Medicaid was intended to assist vulnerable populations like the disabled, pregnant women, children and people in poverty. Today, able-bodied, working-capable adults are on course to become the largest subgroup on Medicaid.

And, according to conservative Republicans, that’s bad! “Able-bodied” adults don’t deserve free health coverage! It discourages work! This is where the argument should be, and probably will be as Republican plans harden.

Another Medicaid cut that Republicans will almost certainly attempt is also aimed at the ACA expansion enrollment group: imposing work requirements on enrollees who are not disabled (valued at $100 billion/ten years by CBO). Work requirements poll well, as Americans don’t generally realize that most Medicaid enrollees aged 19-64 who don’t qualify for SSI do work. According to the Kaiser Family Foundation, 64% of such enrollees work, and another 28% are caregivers, students, or not working due to illness or disability, . The administrative burden imposed on enrollees by the requirement to report working hours, or attempts to find work, or reasons why they cannot work, drive many eligible people off the rolls, as an abortive trial in Arkansas — cut off by court order — showed in 2018.

Extending Medicaid to low-income adults has cut the uninsured rate by about 40% nationally - and by about 50% in the nation’s poorest states, which are without exception red states. The ACA Medicaid expansion is good for state economies, vital to rural and safety-net hospitals, and good for the financial, mental, and physical health of beneficiaries. It is not hard to defend, and that’s where Democrats’ rhetorical focus should be.

I shouldn’t overstate this problem of rhetoric and focus. The bulletin cited at top contains an array of quotes and facts, some which focus on the ACA expansion. Today Frank Pallone excoriated Republican attempts to cut the ACA expansion. Further, Republicans could change course in their approach to cutting Medicaid, especially if they scale back their ambitions and focus on things like limiting state provider taxes, which would not focus particularly on the ACA expansion group. But I do keep seeing summaries of those under threat that lead with or focus exclusively on groups that Republicans are likely to claim they’re protecting.

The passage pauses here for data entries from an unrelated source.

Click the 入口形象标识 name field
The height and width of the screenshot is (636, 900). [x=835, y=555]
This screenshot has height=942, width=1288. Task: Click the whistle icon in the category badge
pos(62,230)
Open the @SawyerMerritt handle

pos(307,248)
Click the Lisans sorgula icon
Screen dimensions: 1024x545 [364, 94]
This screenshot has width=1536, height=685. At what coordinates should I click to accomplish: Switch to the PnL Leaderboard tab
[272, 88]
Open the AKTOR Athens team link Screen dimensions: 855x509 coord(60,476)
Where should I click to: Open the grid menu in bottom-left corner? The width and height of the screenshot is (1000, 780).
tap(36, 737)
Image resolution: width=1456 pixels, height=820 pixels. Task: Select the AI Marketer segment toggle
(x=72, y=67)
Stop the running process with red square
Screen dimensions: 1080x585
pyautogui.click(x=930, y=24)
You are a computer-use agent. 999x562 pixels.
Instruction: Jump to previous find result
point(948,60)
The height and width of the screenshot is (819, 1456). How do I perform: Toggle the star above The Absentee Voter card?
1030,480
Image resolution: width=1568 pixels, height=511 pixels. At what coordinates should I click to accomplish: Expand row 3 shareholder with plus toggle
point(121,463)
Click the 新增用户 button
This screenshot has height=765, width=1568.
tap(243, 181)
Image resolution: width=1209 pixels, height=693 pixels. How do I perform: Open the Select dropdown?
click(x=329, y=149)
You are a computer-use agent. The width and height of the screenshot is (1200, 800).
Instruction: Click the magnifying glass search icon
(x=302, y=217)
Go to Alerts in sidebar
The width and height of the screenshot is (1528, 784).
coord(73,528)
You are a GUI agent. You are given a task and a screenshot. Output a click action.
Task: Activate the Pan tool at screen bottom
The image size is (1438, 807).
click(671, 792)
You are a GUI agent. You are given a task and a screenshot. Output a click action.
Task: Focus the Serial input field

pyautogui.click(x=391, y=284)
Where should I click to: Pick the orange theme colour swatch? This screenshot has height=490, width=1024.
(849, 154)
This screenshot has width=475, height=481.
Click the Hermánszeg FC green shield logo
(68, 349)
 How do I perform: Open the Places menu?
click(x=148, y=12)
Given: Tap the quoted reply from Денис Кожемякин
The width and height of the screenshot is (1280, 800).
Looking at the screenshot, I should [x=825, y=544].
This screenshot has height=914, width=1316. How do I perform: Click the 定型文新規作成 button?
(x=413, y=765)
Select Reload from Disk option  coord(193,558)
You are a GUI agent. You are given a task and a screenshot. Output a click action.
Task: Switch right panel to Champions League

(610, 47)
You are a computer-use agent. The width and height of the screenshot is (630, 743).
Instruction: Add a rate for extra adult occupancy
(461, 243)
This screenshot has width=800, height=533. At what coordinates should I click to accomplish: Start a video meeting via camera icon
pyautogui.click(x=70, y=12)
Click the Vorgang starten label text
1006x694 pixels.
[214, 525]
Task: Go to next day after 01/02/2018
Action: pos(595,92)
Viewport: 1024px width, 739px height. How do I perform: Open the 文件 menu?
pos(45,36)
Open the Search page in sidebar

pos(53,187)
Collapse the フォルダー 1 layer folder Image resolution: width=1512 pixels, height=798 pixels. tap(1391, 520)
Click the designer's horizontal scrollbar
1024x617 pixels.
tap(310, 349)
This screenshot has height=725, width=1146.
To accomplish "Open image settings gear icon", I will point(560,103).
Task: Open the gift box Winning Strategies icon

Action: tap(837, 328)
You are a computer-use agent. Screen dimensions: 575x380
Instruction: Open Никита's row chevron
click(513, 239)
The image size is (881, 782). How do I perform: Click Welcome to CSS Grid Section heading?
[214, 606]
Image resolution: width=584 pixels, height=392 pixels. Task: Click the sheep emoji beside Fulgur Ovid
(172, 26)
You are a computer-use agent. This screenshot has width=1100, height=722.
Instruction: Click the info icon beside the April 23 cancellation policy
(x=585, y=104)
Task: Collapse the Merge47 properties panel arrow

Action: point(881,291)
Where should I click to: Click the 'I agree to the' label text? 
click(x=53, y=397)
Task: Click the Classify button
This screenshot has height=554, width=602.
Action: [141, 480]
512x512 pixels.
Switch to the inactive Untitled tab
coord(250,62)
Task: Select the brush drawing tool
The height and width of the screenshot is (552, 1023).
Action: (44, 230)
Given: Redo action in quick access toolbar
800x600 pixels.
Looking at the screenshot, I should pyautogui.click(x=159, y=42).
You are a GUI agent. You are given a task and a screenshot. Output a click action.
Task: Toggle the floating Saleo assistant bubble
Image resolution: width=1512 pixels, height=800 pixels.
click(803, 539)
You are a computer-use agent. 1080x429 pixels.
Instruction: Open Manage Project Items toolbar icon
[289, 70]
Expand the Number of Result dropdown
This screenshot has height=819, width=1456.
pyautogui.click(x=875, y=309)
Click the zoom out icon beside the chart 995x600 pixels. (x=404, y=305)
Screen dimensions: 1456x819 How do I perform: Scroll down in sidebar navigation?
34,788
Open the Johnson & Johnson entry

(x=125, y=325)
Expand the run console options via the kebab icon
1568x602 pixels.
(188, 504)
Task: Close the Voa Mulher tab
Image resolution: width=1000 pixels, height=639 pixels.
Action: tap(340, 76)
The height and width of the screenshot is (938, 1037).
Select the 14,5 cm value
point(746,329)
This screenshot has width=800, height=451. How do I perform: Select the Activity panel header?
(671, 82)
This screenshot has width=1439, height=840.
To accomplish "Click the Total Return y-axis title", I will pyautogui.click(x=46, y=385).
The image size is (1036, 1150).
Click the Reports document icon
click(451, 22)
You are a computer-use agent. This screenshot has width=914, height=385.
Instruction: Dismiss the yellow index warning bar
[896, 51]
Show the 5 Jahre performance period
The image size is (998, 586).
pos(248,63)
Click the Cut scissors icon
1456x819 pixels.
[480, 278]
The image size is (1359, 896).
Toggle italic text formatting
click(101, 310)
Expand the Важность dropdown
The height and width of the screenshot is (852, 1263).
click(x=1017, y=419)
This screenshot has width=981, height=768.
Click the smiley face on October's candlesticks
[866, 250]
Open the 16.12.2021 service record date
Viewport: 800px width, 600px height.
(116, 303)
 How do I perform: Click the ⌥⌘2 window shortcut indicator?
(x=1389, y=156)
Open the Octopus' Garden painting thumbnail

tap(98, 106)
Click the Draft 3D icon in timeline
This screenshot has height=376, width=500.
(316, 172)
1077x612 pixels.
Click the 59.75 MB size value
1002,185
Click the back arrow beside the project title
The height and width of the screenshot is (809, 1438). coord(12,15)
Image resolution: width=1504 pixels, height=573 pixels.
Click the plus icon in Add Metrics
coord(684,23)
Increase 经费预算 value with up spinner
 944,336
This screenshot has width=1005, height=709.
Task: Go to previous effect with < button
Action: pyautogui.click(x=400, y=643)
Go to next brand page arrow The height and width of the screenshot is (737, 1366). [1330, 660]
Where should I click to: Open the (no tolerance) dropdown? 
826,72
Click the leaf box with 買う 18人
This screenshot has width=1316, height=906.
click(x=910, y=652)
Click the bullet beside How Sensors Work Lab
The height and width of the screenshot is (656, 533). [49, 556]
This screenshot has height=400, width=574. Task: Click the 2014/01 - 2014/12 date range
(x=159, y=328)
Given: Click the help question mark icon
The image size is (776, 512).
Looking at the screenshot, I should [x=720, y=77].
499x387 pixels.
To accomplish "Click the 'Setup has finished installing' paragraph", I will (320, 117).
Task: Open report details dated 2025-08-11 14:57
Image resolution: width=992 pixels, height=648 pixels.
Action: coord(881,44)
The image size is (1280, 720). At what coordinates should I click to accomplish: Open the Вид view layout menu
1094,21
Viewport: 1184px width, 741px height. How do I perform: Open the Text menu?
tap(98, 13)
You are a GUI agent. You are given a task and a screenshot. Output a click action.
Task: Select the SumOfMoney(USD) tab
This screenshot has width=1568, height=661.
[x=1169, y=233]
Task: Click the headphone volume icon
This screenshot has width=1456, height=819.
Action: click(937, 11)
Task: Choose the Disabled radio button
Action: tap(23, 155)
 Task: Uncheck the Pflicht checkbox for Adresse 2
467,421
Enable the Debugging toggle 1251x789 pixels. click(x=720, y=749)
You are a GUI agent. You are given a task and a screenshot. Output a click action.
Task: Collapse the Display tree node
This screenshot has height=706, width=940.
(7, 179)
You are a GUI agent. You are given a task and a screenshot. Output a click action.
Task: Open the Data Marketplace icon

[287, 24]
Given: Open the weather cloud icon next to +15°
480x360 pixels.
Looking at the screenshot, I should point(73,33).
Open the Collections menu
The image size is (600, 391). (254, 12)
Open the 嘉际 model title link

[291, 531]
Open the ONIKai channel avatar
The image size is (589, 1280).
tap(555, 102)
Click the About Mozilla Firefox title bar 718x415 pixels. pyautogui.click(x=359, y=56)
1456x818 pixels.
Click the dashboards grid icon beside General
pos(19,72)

UPDATE, 3/19/25: Brian Blase, founder/president of the Paragon Health Institute and the chief ideologist behind Republican plans to double the uninsurance rate, is touting a push-poll that finds support for gutting the ACA Medicaid expansion when framed in Republican terms. This is the argument Democrats need to counter:

One of the most perverse features of federal Medicaid policy is that Washington reimburses a much higher percentage of state spending on able-bodied, working-age adults than it reimburses for children, pregnant women, seniors, and the disabled. Ending that disparity is the right public policy and popular with the American people. Nearly two-thirds of Americans support “Congress lowering the percentage that the federal government pays states for Medicaid costs for able-bodied, working-age adults to the same level it pays for pregnant women, children, and those with disabilities.” Health policy can be complex, but when framed in clear terms, voters overwhelmingly side with taxpayers financially supporting those who are less able to privately finance their medical services.

In this perverted view, insuring low-income adults is the “waste, fraud and abuse” that Republicans pledge to cut:

Across party lines, Americans overwhelmingly support policies that prioritize children, pregnant women, seniors, and the disabled and that root out waste, fraud, and abuse. They want fiscal responsibility, not policies that strain resources and make it harder for the truly needy to access care.

N.B. The headline for this post originally typoed “costs” for “cuts” — sorry about that. Corrected.